#### [Excerpted text]
┌──

With this scenario, would Notre Dame be better off heading into next year? What do you think the odds are that Clausen or Floyd bolt to the NFL is this happens? 
The other issue I was grappling with was Weis' ability to recruit and build up an offensive juggernaut. However inept he seems to be during games as a coach, at least Weis can put sufficient points on the board to the point where top recruits want a piece of the action.
On this topic, I've thought about Weis continuing to bring in top athletes, on offense especially, but seemingly getting out coached and struggle to win big games. This scenario would more than likely bring us an average of 8 wins a season I presume.
On the flip side, Coach X would probably not be as good of a recruiter, but his Irish team would be better coached and I presume they'd win an average of 9 games a season.
Obviously, Coach X sounds like the better option right? Or does it?
The thing about Coach X is that I think he would be consistently above-average. Notre Dame would be winning most of the time, kind of in the style of say Oregon or Oklahoma State, but never seriously challenge for a title.

└──

#### [What is being asked]
Continue the post weighing Notre Dame's coaching options, picking up after its final sentence about Coach X never seriously challenging for a title.

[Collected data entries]
┌──

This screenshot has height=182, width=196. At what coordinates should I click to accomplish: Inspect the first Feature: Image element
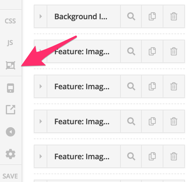[x=131, y=51]
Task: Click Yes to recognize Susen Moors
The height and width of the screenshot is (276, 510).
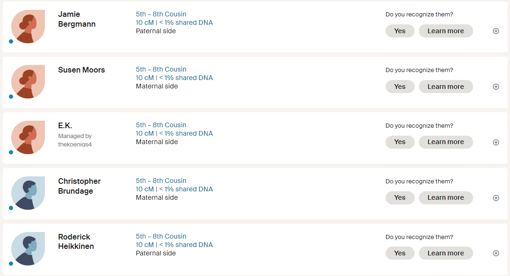Action: [400, 87]
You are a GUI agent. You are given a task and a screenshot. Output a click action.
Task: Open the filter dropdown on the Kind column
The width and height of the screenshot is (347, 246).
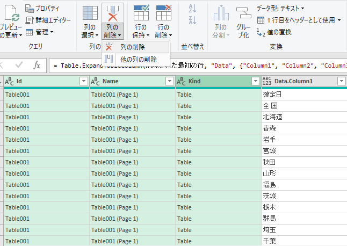pos(255,81)
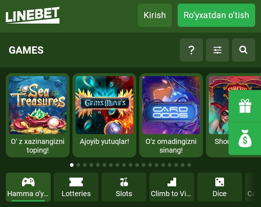Open the Card Odds game card
This screenshot has height=207, width=261.
tap(171, 115)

└──

#### [Answer section]
The consistent winning would probably bring in a few blue chip recruits from time to time but we would have to deal with everyone shoving it in our faces that Notre Dame is just a second-tier program.
The one thing about having Weis as coach, and thinking about this year's team (or the 2010 squad), is that the offense is going to win us some game we should probably lose. At some point in the future, those stellar athletes are going to win a big game or two. It could be this weekend or it could be against USC in a few more weeks.
And that's the one thing I can't stop thinking about. What if Notre Dame hires another coach but he doesn't have what it takes to bring in the special talent the Irish have been lacking since the early '90s and that which Weis has at least been able to slowly stockpile. 
Sure, Coach X and his team's would probably overachieve and sometimes beat a top 15 team, but I get the feeling we'd be falling back into mediocrity and it be a lot less maddening then the current Weis regime, better than the Willingham regime, but more like the Davie regime.
I guess there's two points that we just can't escape. A) Charlie Weis is a great recruiter. B) Charlie Weis has yet to prove he's a good coach. It's like one big yin-yang of contrast that doesn't seem to make sense.
First, Weis wins more games in two years than any coach in school history. Then he turns around and loses more games than anyone over a two year span. What have we learned from this? Heck if I know.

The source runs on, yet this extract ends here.